Juch was born in Mühlhausen where his father Carl Christian Wilhelm Juch was town physician. At a young age he decided to study pharmacy and began to apprentice at the age of twelve. He then studied medicine and philosophy with Johann Bartholomäus Trommsdorff and Johann Christian Lossius and then joined the University of Jena. His professors at Jena included Christoph Wilhelm Hufeland, Christian Gottfried Gruner, and Lorenz Suckow and he became especially interested in chemistry. He then went to the University of Berlin where he studied under Christian Ludwig Mursinna, Sigismund Friedrich Hermbstädt and Johann Gottlieb Walter.

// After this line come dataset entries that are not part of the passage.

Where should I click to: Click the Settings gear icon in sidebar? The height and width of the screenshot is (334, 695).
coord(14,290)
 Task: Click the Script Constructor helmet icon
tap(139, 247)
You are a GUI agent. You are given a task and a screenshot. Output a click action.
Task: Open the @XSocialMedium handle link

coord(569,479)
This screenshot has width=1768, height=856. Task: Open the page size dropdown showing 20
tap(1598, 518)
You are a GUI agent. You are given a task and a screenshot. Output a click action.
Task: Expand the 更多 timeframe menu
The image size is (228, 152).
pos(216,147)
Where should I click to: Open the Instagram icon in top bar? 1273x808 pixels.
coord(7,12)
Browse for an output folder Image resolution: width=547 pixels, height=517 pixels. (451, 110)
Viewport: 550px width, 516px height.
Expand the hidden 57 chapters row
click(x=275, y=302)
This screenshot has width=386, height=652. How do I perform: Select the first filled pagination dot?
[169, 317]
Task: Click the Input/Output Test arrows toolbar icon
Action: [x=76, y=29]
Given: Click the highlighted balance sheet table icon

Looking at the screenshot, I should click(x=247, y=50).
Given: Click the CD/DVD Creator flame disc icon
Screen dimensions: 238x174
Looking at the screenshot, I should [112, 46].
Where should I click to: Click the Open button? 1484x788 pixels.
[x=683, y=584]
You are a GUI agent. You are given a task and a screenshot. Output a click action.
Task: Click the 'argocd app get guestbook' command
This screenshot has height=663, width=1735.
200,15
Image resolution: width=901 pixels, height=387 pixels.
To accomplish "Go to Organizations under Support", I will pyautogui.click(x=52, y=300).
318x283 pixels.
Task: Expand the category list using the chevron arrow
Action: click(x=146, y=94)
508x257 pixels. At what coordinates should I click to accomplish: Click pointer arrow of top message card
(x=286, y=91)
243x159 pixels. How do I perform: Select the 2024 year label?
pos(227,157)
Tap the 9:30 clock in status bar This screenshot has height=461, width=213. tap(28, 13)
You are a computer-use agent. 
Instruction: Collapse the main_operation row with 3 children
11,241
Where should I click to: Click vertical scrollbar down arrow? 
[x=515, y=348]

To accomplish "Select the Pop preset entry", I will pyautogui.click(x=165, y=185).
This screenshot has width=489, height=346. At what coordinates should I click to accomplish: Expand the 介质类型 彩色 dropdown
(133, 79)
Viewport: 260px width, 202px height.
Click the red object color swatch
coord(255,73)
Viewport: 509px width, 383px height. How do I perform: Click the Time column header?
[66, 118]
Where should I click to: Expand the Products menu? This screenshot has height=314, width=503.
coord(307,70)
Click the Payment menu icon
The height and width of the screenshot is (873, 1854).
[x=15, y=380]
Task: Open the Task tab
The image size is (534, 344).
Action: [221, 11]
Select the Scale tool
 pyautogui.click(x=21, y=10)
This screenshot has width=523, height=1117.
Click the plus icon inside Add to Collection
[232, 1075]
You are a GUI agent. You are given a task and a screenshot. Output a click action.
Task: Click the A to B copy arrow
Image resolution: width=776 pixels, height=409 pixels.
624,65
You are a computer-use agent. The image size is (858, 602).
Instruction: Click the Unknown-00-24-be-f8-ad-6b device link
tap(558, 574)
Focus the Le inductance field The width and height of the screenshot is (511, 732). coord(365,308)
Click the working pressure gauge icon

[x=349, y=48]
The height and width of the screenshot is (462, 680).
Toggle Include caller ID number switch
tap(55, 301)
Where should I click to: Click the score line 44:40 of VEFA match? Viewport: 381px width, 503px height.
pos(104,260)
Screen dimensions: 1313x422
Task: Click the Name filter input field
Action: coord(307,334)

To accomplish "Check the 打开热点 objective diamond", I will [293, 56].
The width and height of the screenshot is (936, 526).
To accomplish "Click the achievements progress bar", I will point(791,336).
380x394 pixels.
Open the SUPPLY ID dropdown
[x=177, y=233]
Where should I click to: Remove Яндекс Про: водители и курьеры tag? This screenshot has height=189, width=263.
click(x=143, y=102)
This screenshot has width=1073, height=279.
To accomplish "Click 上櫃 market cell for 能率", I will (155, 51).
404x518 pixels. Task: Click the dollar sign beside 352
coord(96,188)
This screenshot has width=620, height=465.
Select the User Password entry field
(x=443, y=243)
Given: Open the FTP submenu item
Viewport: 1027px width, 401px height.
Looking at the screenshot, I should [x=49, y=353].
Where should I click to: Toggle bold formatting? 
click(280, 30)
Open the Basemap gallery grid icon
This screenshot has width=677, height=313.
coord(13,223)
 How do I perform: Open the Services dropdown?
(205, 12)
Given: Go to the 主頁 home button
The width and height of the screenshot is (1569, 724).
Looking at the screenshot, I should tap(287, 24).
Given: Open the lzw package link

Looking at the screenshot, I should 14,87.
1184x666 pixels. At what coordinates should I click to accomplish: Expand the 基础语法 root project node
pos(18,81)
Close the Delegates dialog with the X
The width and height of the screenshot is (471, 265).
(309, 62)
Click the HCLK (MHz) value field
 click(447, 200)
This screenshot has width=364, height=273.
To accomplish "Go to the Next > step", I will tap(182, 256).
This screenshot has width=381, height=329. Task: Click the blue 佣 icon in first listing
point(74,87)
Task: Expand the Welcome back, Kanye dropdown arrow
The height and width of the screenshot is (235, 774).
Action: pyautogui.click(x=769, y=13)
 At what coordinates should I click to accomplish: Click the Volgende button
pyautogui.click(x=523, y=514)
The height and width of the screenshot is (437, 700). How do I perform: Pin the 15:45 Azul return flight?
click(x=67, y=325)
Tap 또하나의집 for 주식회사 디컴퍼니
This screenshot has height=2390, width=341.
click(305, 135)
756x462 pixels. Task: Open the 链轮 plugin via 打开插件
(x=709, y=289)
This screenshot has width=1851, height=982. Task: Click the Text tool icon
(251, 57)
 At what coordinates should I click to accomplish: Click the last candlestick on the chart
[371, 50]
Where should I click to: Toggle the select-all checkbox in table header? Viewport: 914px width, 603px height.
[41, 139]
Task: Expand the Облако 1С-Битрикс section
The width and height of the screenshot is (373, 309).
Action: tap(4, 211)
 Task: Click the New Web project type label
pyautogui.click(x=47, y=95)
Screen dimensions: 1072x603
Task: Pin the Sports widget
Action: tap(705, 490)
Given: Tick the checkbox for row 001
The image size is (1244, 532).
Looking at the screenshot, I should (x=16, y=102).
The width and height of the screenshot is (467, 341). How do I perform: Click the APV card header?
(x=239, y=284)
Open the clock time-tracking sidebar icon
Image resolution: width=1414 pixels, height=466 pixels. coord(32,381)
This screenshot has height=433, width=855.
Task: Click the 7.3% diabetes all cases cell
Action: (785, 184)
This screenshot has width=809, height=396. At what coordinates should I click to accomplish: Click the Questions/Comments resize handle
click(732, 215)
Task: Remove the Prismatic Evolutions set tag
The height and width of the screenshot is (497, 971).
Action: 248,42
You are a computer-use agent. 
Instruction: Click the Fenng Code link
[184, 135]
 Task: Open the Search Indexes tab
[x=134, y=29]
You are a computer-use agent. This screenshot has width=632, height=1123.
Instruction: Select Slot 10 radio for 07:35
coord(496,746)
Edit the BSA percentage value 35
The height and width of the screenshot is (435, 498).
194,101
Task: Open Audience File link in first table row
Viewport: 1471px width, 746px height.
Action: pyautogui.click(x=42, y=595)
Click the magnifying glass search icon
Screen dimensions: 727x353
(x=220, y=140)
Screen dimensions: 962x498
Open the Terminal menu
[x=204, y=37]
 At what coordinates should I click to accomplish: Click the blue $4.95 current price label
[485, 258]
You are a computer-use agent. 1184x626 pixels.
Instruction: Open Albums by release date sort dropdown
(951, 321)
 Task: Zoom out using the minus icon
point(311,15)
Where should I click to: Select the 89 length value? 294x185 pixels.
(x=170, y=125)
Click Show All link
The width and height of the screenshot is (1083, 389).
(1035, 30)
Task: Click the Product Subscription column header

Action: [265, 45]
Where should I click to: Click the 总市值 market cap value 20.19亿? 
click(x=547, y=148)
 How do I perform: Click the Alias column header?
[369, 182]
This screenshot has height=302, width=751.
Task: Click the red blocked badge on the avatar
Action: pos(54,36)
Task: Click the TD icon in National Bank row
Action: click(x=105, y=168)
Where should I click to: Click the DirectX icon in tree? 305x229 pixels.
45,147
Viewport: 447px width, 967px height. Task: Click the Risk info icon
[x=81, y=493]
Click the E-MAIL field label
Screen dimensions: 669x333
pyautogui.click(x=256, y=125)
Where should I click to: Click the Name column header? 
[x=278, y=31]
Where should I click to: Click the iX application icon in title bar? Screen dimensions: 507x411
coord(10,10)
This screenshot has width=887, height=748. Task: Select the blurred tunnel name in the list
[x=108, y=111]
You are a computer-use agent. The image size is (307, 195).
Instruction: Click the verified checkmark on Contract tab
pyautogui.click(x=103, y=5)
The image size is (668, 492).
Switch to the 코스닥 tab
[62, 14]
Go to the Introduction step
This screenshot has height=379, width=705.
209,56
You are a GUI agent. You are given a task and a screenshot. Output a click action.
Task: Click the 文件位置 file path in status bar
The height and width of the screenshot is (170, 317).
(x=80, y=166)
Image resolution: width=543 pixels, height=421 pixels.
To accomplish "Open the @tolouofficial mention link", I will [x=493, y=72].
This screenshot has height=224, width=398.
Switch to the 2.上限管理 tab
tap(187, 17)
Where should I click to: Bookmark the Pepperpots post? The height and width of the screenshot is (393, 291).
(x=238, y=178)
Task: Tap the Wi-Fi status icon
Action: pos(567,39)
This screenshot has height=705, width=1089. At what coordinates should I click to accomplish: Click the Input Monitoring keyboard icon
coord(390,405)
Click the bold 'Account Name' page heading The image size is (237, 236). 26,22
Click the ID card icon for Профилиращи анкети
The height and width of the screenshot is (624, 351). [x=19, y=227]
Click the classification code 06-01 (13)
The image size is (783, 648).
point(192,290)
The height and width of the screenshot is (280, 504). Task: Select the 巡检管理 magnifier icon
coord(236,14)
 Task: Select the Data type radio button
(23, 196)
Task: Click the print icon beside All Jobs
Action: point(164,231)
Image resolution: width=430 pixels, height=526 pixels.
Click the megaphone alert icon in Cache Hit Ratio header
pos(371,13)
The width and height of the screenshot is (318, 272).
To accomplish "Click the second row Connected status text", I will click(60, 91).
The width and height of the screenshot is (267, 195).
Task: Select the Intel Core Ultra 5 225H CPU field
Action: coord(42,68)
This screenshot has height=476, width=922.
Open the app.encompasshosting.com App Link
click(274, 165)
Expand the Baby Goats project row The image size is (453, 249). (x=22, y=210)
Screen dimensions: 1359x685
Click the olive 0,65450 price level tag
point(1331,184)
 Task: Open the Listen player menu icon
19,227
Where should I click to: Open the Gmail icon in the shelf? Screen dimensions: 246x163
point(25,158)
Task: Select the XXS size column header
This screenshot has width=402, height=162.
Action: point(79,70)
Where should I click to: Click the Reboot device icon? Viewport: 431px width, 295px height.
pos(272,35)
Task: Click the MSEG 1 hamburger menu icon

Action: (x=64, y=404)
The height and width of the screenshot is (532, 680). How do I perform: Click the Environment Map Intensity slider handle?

In Berlin he met Johann Bartholomäus von Siebold and travelled with him through Germany before returning to work at Würzburg under Siebold's father, the physician Carl Caspar von Siebold. He received a doctorate in 1800 and then travelled through Europe. He became a professor of medicine and chemistry at the University of Altdorf in 1801, succeeding Johann Christian Conrad Ackermann. In 1805 he moved out to teach at a Munich high school. In 1808 he moved to Augsburg Polytechnic and retired in 1816–17.

Juch published extensively in natural history periodicals, was a member of the mineralogical society of Jena and the botanical society in Regensburg. He also published a translation of Pharmacopoea Borussica with a commentary.